▶ _PROBLEM REQUIREMENTS_
Print, exactly as written, the line containing "[RSS Button] (1205, 70)" and every line after it, ending with the final line of the data below.

▶ _STUDY MATERIAL_

----

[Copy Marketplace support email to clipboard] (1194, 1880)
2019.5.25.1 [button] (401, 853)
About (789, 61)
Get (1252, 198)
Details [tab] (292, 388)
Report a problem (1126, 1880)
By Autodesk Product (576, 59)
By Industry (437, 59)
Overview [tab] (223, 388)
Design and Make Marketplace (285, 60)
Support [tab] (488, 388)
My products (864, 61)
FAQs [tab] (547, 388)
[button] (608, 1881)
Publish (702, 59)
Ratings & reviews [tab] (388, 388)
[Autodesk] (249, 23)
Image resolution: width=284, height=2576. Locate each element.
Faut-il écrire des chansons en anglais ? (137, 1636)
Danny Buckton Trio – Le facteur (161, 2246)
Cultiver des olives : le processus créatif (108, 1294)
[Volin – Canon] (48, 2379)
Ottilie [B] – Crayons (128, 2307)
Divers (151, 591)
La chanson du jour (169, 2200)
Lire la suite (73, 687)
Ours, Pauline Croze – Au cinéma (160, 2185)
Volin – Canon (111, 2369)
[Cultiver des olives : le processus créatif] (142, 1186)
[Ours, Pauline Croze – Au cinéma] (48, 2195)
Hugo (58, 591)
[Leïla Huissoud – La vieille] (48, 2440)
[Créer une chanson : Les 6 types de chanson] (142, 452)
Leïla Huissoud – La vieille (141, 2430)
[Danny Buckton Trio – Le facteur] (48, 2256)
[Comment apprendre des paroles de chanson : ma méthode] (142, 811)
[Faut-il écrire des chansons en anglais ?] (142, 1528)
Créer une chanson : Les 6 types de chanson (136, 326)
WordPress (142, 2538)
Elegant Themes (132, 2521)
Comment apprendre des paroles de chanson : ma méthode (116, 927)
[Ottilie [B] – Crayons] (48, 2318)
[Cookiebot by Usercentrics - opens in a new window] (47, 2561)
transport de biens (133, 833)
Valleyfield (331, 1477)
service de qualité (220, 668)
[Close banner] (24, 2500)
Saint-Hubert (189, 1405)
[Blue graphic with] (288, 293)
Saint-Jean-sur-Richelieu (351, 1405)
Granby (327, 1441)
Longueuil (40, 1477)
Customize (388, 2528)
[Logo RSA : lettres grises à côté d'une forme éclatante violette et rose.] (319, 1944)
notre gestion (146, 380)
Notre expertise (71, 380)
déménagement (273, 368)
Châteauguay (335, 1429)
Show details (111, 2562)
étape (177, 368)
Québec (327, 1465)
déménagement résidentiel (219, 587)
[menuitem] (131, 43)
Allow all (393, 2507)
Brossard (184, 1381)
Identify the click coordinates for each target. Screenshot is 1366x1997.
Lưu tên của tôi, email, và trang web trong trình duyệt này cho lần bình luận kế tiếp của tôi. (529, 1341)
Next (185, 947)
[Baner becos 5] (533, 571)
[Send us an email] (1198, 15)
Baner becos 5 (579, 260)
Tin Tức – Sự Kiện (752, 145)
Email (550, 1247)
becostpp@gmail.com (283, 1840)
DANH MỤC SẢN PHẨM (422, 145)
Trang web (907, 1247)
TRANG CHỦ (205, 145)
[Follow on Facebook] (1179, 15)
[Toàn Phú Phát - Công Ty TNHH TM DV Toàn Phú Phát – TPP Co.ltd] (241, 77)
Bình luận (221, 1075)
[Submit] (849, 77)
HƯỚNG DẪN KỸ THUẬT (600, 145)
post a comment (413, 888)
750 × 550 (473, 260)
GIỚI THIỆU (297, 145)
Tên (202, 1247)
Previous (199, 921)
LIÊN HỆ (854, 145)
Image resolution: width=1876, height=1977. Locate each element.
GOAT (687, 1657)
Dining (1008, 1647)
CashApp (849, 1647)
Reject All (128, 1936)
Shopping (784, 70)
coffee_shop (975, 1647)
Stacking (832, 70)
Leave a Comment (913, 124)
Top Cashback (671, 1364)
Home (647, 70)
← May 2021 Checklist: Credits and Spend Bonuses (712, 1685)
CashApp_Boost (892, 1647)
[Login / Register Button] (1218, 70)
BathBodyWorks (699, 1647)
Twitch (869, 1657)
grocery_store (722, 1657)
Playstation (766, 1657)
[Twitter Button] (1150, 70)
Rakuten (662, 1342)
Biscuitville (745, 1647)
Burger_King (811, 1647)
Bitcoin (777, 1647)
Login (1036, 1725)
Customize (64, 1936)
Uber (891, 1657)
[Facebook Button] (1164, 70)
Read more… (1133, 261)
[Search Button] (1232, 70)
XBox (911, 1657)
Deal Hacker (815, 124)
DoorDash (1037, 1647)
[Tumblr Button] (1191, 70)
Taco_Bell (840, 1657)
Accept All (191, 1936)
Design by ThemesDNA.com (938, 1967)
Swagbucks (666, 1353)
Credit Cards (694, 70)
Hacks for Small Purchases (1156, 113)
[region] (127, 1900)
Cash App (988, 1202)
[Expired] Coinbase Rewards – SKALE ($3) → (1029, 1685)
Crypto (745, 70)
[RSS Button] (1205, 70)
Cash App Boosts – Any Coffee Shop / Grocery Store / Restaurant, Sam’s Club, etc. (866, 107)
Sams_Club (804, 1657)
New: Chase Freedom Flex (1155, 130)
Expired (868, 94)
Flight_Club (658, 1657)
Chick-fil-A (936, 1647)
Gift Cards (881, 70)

----

▶ _WRITTEN SOLUTION_
[RSS Button] (1205, 70)
Cash App Boosts – Any Coffee Shop / Grocery Store / Restaurant, Sam’s Club, etc. (866, 107)
Sams_Club (804, 1657)
New: Chase Freedom Flex (1155, 130)
Expired (868, 94)
Flight_Club (658, 1657)
Chick-fil-A (936, 1647)
Gift Cards (881, 70)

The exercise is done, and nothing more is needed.